*** Extracted information Section Begins ***
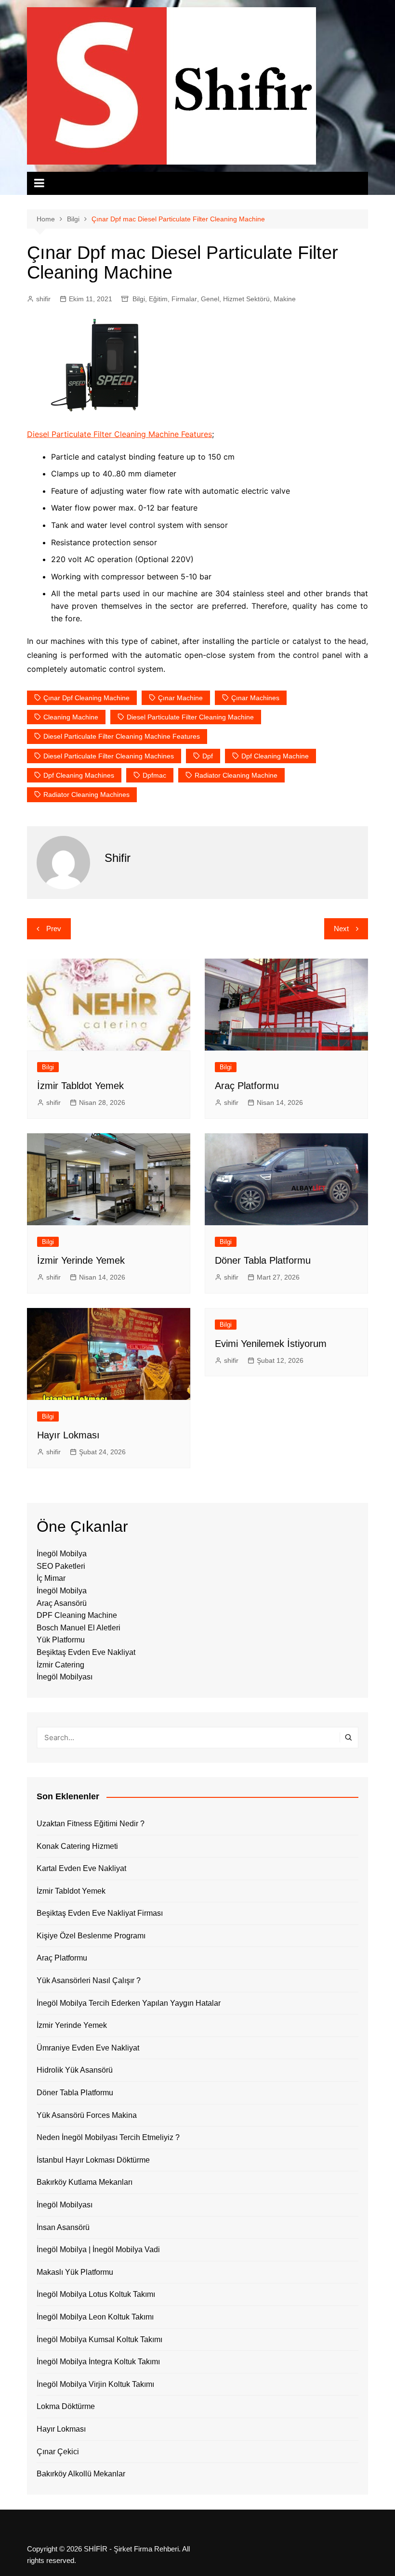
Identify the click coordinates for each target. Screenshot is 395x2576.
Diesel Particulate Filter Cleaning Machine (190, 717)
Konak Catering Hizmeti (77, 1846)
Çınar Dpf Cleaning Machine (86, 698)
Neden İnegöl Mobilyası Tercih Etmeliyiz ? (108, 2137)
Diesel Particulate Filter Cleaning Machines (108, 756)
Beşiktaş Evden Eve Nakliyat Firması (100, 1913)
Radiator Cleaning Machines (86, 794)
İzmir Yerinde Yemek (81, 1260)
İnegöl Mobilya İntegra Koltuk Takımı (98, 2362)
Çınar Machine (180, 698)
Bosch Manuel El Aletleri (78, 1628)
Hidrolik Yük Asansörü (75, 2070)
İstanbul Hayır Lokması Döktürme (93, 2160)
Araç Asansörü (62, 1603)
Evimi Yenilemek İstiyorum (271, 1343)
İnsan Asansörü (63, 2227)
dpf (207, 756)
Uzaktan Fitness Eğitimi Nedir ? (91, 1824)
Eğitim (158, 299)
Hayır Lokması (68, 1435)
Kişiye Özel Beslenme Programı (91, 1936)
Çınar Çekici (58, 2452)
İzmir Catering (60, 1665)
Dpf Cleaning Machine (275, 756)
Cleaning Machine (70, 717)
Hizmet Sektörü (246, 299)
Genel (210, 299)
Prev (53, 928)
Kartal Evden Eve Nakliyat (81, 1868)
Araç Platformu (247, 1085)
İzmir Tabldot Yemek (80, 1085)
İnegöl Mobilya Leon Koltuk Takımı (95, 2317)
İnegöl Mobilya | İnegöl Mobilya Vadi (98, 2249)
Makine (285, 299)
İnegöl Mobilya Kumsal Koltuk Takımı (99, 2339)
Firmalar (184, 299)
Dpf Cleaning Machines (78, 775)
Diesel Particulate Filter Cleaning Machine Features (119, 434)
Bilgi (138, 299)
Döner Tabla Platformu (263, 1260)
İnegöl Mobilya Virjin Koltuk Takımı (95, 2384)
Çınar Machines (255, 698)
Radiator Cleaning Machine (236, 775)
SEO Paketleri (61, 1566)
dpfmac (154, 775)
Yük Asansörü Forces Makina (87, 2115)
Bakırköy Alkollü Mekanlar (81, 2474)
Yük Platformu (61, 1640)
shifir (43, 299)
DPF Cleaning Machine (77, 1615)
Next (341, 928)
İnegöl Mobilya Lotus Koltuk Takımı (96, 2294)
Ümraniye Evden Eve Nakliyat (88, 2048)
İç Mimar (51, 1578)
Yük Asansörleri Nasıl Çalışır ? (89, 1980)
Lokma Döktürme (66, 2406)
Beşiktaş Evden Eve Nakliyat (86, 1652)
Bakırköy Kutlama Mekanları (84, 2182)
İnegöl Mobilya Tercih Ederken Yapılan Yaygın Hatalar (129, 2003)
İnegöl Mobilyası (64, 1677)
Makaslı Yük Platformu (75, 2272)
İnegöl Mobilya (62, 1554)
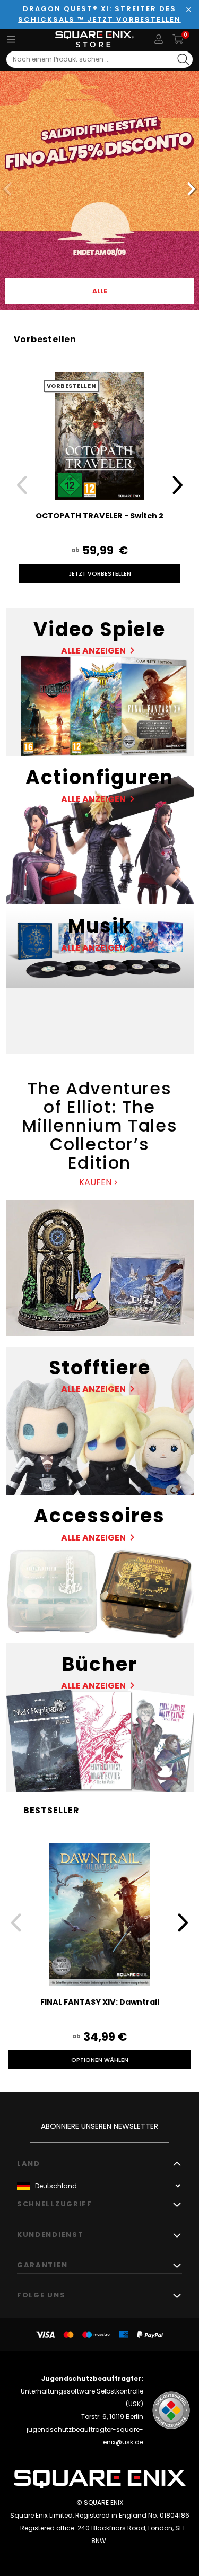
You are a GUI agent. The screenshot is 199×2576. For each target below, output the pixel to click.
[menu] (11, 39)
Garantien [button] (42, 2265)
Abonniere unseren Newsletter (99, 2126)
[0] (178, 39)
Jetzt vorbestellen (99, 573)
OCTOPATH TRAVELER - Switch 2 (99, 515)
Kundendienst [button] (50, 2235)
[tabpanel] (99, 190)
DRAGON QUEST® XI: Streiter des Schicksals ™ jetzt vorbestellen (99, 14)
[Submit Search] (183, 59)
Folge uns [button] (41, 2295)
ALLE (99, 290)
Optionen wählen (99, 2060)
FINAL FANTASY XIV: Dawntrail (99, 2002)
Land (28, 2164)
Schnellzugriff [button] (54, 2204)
*** Extracted information Section Ends ***
From the records above, print exactly the lines that run from the line with "Bakırköy Alkollü Mekanlar (81, 2474)" to the line with "İç Mimar (51, 1578)", inclusive.

Bakırköy Alkollü Mekanlar (81, 2474)
Yük Platformu (61, 1640)
shifir (43, 299)
DPF Cleaning Machine (77, 1615)
Next (341, 928)
İnegöl Mobilya Lotus Koltuk Takımı (96, 2294)
Ümraniye Evden Eve Nakliyat (88, 2048)
İç Mimar (51, 1578)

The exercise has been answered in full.